== Required work ==
Every record below is to be copied exactly, with its images omitted.

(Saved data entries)
★ ★ ★ ★ ★

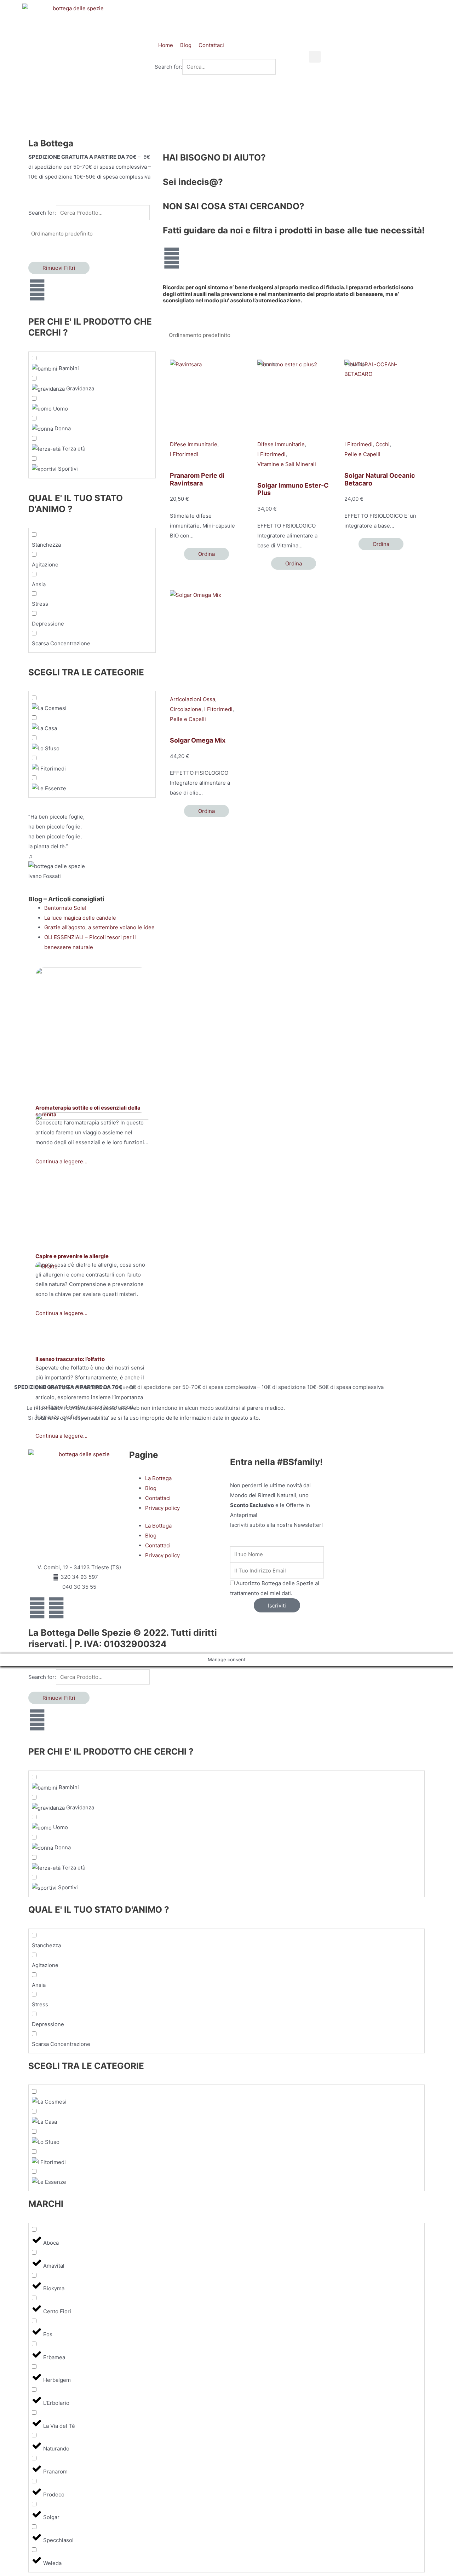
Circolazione (185, 709)
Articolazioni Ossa (192, 699)
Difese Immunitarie (193, 444)
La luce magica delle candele (80, 917)
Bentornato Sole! (65, 908)
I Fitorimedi (184, 454)
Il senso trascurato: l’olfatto (70, 1359)
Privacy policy (162, 1508)
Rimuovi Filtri (58, 267)
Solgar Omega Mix (197, 740)
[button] (315, 57)
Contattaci (158, 1498)
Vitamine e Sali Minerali (286, 464)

★ ★ ★ ★ ★

== Answer ==
Circolazione (185, 709)
Articolazioni Ossa (192, 699)
Difese Immunitarie (193, 444)
La luce magica delle candele (80, 917)
Bentornato Sole! (65, 908)
I Fitorimedi (184, 454)
Il senso trascurato: l’olfatto (70, 1359)
Privacy policy (162, 1508)
Rimuovi Filtri (58, 267)
Solgar Omega Mix (197, 740)
[button] (315, 57)
Contattaci (158, 1498)
Vitamine e Sali Minerali (286, 464)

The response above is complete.